Marcel Winatschek

December, Scored

The family Christmas is a structured event in roughly the same way a car crash is a structured event—there’s a recognizable sequence, there are recurring elements, and by the end everyone is standing around trying to pretend the damage isn’t as extensive as it looks. What follows is a scoring system for the evening, offered in the spirit of sporting competition and personal survival.

The dog gets into the punch. This is almost always the first disaster, and the escalation is quick: ten minutes of suspicious quiet, then he’s crossing the good rug like he’s auditioning for something. The carpet that has survived four decades of family history will not survive this Christmas intact. Two hundred points if you let it happen on purpose. Minus five hundred if you wake up the next morning in the bathtub, naked, with him asleep on your chest. That scenario requires no further comment.

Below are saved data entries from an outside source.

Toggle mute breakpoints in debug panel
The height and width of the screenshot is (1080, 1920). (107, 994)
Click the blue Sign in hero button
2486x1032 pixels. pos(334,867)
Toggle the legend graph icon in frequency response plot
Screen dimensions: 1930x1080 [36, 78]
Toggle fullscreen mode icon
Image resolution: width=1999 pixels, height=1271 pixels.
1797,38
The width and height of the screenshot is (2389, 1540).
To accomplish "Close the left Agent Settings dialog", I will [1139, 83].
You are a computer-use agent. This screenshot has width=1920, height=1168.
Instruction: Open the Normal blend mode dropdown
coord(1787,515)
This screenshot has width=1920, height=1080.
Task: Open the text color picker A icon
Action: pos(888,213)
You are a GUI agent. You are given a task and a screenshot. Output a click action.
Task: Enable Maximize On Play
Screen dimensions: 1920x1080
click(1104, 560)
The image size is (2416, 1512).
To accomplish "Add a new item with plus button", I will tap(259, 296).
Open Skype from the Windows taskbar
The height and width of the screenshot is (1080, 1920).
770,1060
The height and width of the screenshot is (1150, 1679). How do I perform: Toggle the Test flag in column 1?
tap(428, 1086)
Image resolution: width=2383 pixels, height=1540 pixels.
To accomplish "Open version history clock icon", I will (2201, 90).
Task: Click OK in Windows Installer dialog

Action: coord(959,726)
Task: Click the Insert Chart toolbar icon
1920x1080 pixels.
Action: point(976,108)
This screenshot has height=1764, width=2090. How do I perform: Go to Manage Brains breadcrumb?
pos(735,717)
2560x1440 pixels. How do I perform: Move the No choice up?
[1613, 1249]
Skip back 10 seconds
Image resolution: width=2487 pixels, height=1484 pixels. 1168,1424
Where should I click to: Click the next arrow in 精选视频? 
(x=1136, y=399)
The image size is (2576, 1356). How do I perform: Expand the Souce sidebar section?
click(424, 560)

At some point in the evening your cousin walks in and you realize you’ve lost track of how much time has passed since you last saw each other, because the person standing in the doorway is definitively not the person you remember from last Easter. The Christmas tree arrangement in your trousers begins competing architecturally with the one in the living room. Four hundred points if it turns out you’re not actually blood relatives and you find a quiet corner of the attic together. Minus two hundred if you genuinely don’t care either way. I’m not judging. Well—slightly judging.

Uncle Ludwig is drunk before he arrives. He is always drunk before he arrives. He relieves himself somewhere during the gift exchange—the potato salad, traditionally—and then attempts to grope whoever is nearest as a form of thanks for the ten-euro department store voucher he brought. Five hundred points if you get him up onto the roof before nine and he stays there for the evening. Minus three hundred if he intercepts your cousin before you do.

Your little brother has received a PlayStation 3. You have received socks—handmade, from your grandmother, which is objectively worse than receiving nothing because you have to perform gratitude. He ignores the console entirely and plays with the cardboard box. The appropriate response is to seal him inside it, affix adequate postage, and arrange air freight to a distant location. Two hundred and fifty points if this succeeds. Minus four hundred if he returns from wherever as a wealthy entrepreneur, because that outcome is simply too annoying to reward.

Your grandmother, by the time the candles are lit, has already had an accident she hasn’t noticed. She’s simply too happy—everyone together, the duck in the oven, the snow coming down outside. The practical application of this situation in the event of the aforementioned Christmas tree catching fire is, points-wise, a genuinely elegant solution. I’ll leave the arithmetic to you.

By my estimates there is no realistic path to a positive final score. The house is on fire, the dog is horizontal, your uncle is on the roof, and you’re in a morally complicated situation in the attic. The only viable move from here is to get drunk enough that the entire evening starts to feel like an adventure, with bonus points if you’ve previously managed to harness the neighbor’s cats into a functional reindeer sled. Minus five hundred if you’re face-down in the toilet at the end of it. Merry Christmas. May the best chaos win.